Source records Start Marker

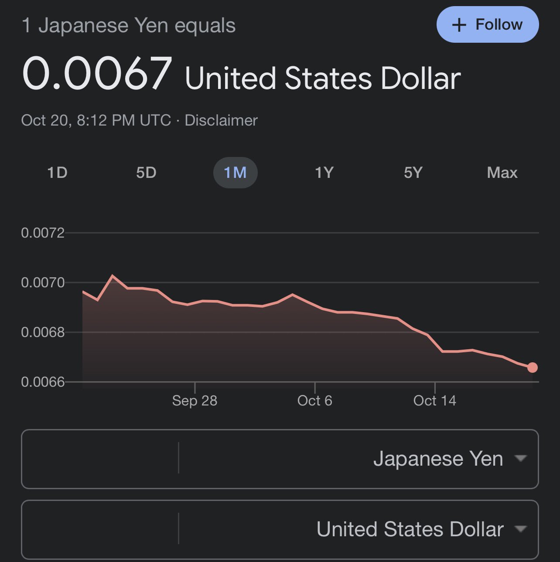
Task: Follow this currency pair
Action: pos(488,24)
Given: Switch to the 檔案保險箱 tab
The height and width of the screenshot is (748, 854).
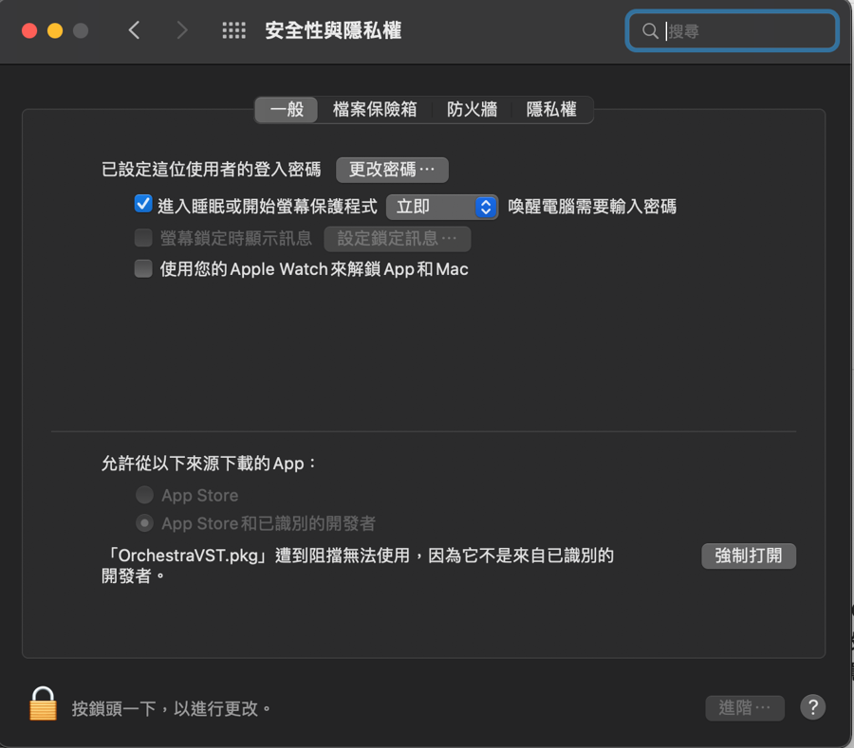Looking at the screenshot, I should point(375,109).
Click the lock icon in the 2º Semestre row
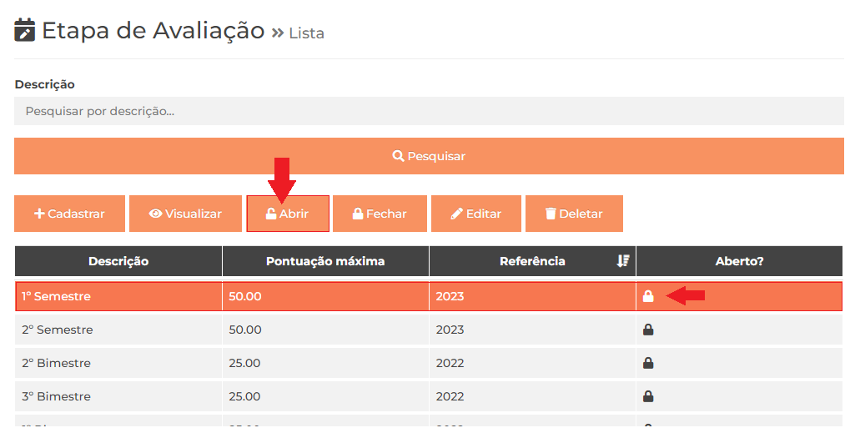The image size is (850, 433). point(648,330)
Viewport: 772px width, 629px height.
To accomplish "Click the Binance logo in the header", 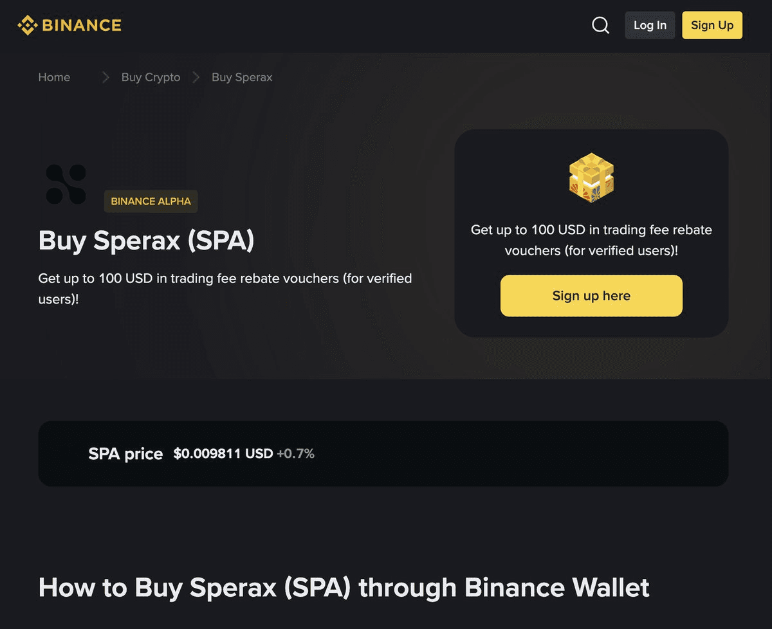I will tap(69, 26).
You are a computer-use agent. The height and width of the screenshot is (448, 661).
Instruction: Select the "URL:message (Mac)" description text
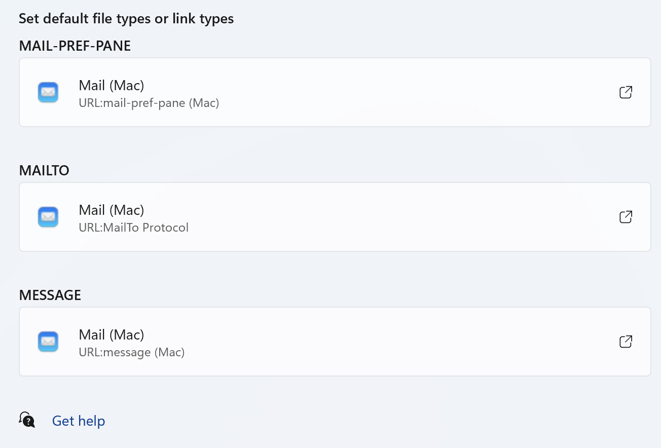point(132,352)
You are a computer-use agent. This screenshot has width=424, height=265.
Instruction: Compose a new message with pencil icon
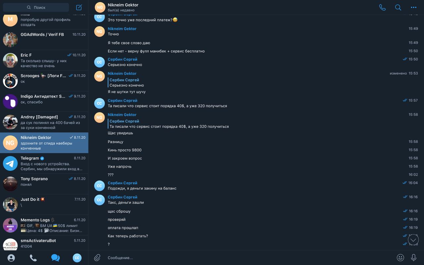[79, 7]
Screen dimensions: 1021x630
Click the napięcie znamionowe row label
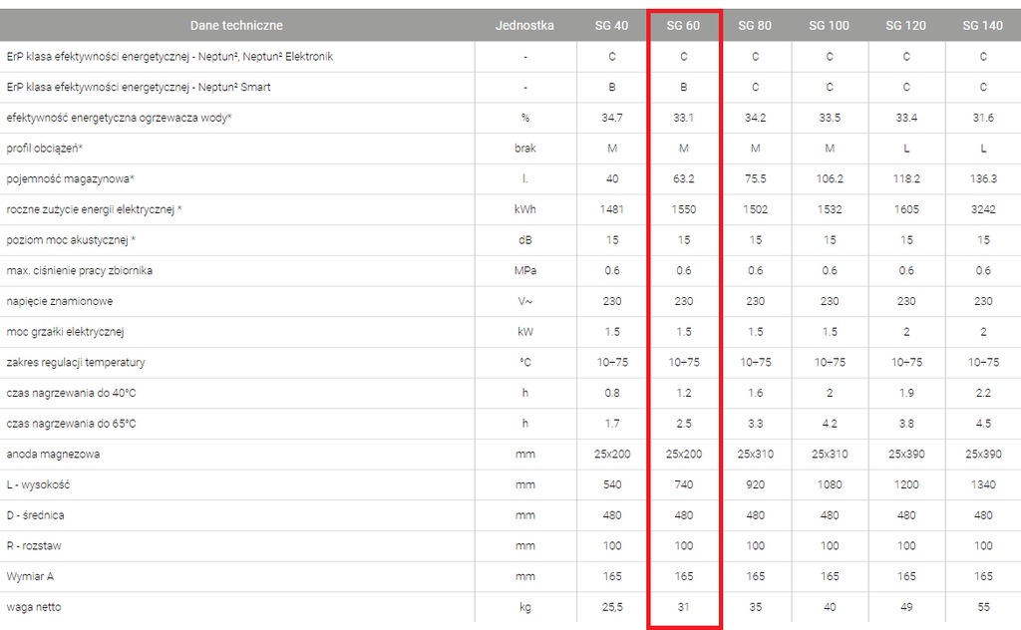59,301
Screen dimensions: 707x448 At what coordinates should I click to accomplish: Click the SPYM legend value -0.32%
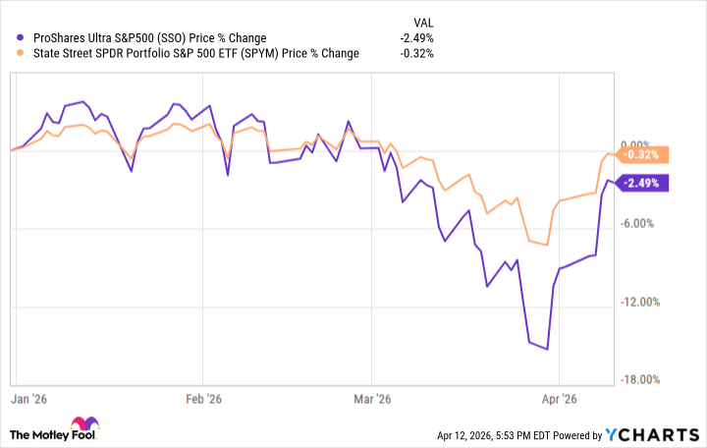416,53
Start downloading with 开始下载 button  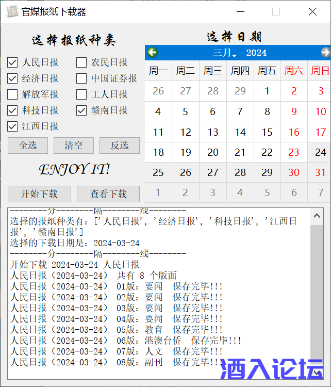click(x=39, y=194)
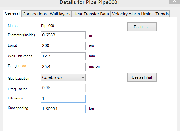Image resolution: width=180 pixels, height=131 pixels.
Task: Select the Heat Transfer Data tab
Action: click(x=91, y=14)
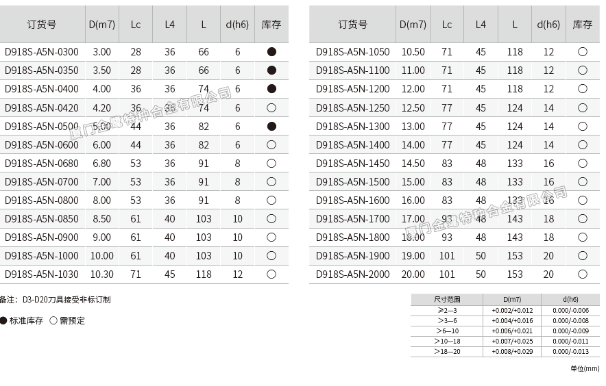
Task: Click the filled stock circle for D918S-A5N-0500
Action: (x=271, y=127)
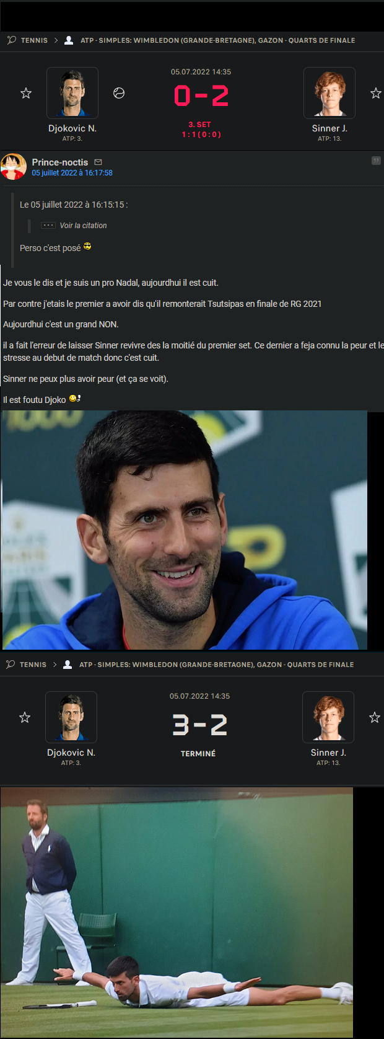
Task: Favorite Sinner with star in top scoreboard
Action: [x=376, y=94]
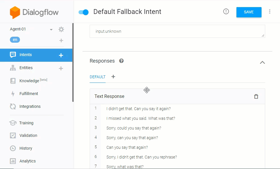
Task: Open the Integrations panel
Action: 13,106
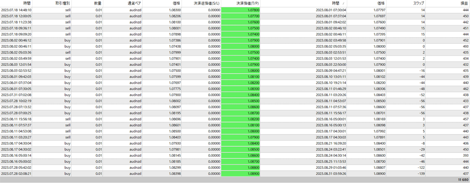This screenshot has width=470, height=183.
Task: Select the green T/P cell 1.08800
Action: pos(241,167)
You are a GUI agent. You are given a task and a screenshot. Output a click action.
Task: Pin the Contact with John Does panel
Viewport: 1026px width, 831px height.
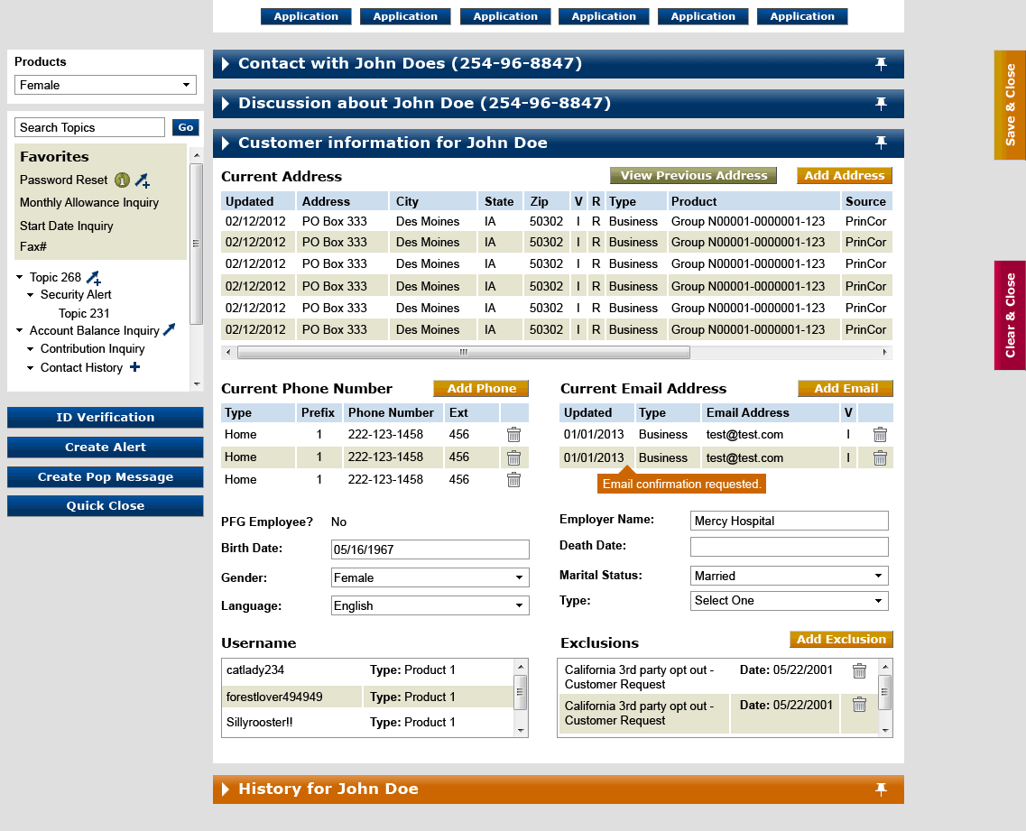point(881,63)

Source records End Marker

*What is expected*.
All that is needed is a number: how many lines in the data above contain the string "computer".

*Answer below*.
2